Synthesis, Physicochemical Characterization, and Biological Evaluation of 2-(1‘-Hydroxyalkyl)-3-hydroxypyridin-4-ones: Novel Iron Chelators with Enhanced pFe3+ Values

Abstract

The synthesis of a range of 2-(1‘-hydroxyalkyl)-3-hydroxypyridin-4-ones as bidentate iron(III) chelators with potential for oral administration is described. The pK_a values of the ligands and the stability constants of their iron(III) complexes have been determined. Results indicate that the introduction of a 1‘-hydroxyalkyl group at the 2-position leads to a significant improvement in the pFe³⁺ values.

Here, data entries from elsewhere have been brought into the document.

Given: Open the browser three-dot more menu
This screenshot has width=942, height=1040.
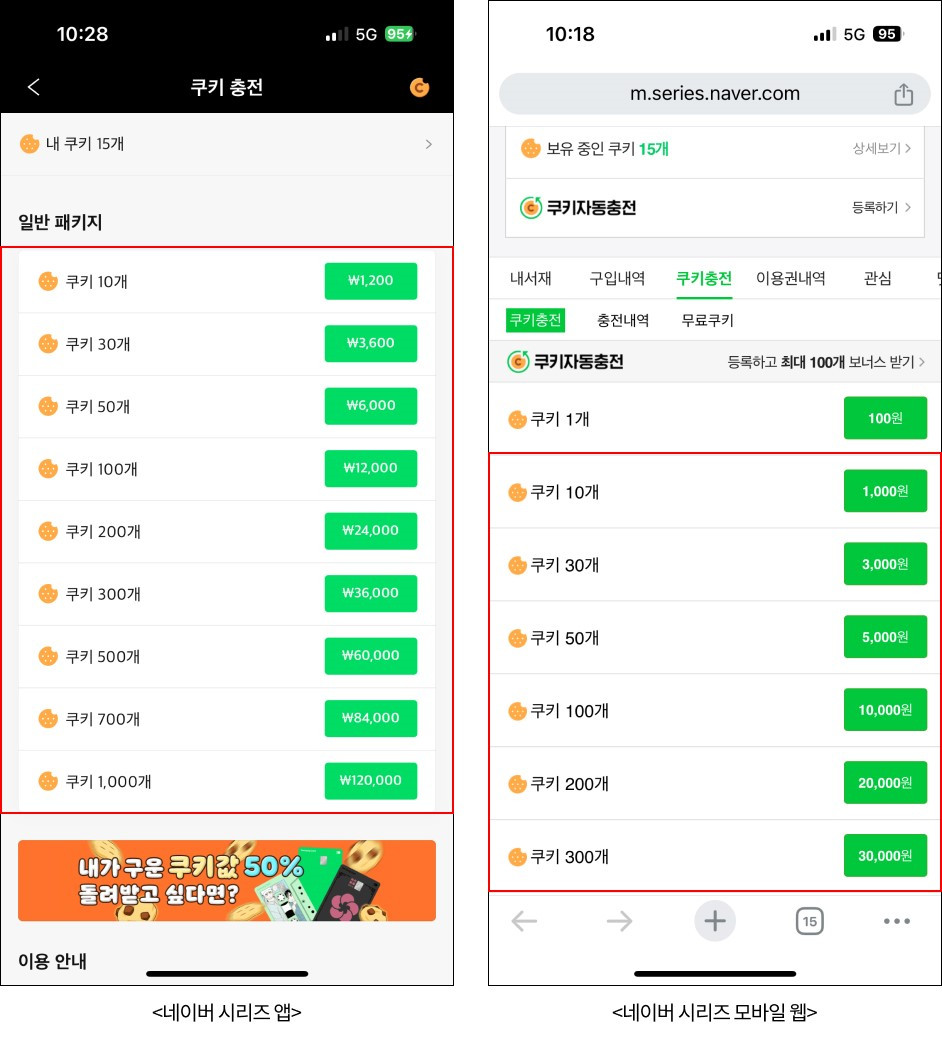Looking at the screenshot, I should [897, 921].
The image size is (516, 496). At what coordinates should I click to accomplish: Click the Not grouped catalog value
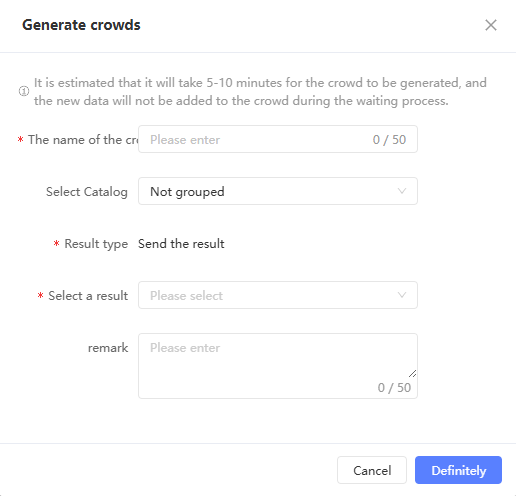187,192
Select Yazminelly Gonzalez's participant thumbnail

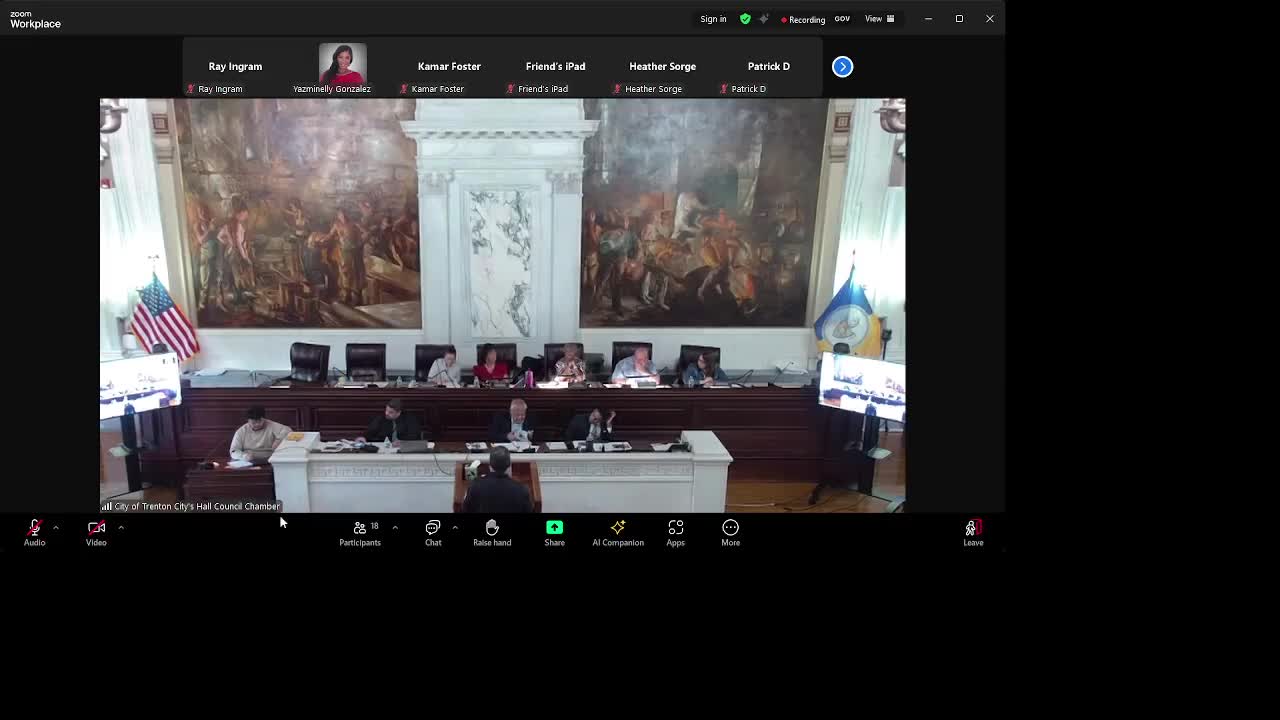pos(342,67)
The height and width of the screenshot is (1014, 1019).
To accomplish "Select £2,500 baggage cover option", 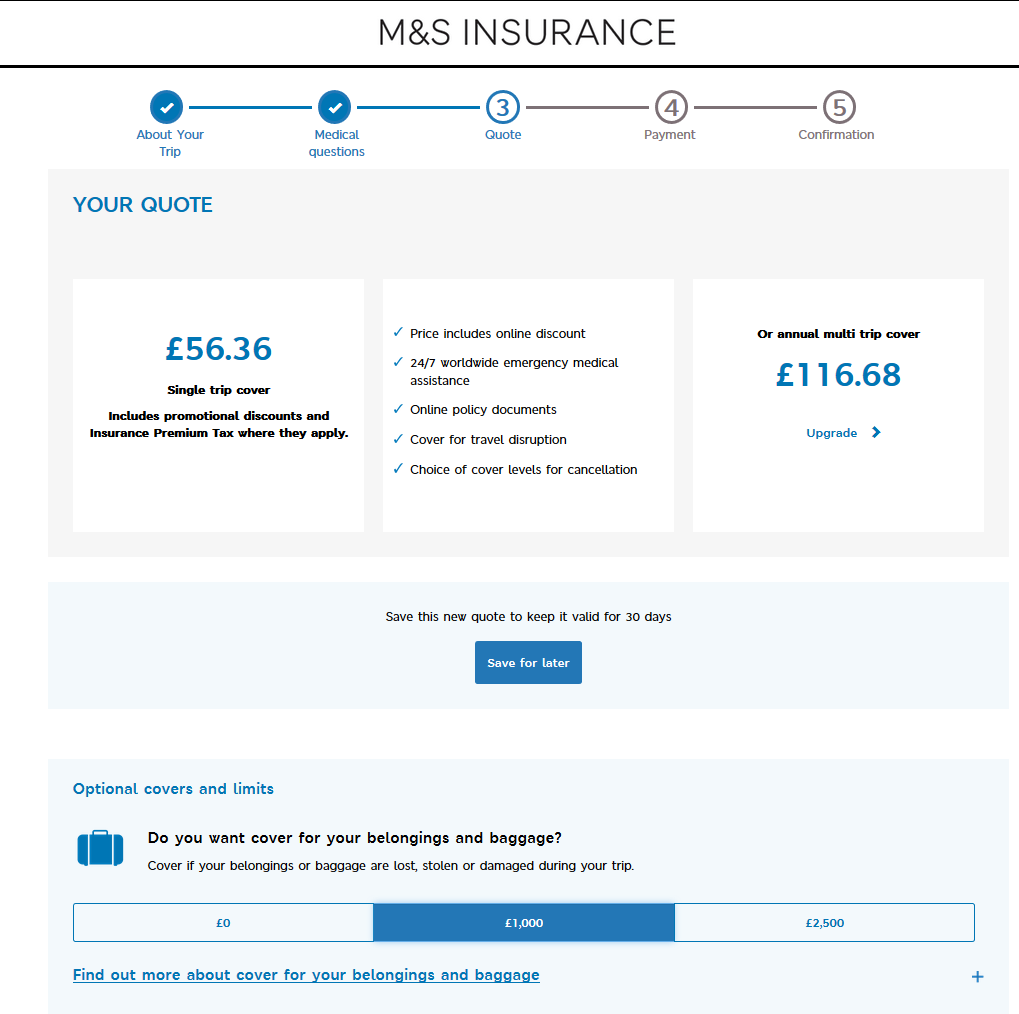I will pyautogui.click(x=825, y=922).
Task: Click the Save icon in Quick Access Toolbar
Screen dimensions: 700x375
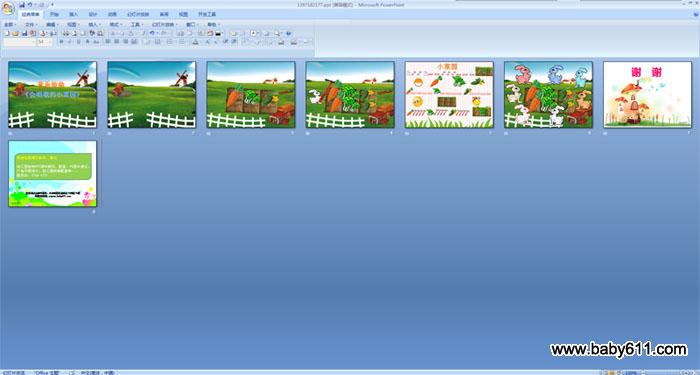Action: 22,4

Such an effect was found to be greater with the hydroxyethyl substituent than with the hydroxymethyl substituent, particularly in the cases of 1-ethyl-2-(1‘-hydroxyethyl)-3-hydroxypyridin-4-one (pFe³⁺ = 21.4) and 1,6-dimethyl-2-(1‘-hydroxyethyl)-3-hydroxypyridin-4-one (pFe³⁺ = 21.5) where an enhancement on pFe³⁺ values in the region of two orders of magnitude is observed, as compared with Deferiprone (1,2-dimethyl-3-hydroxypyridin-4-one) (pFe³⁺ = 19.4). The ability of these novel 3-hydroxypyridin-4-ones to facilitate the iron excretion in bile was investigated using a [⁵⁹Fe]ferritin-loaded rat model. Chelators and prodrug chelators possessing high pFe³⁺ values show great promise in their ability to remove iron under in vivo conditions.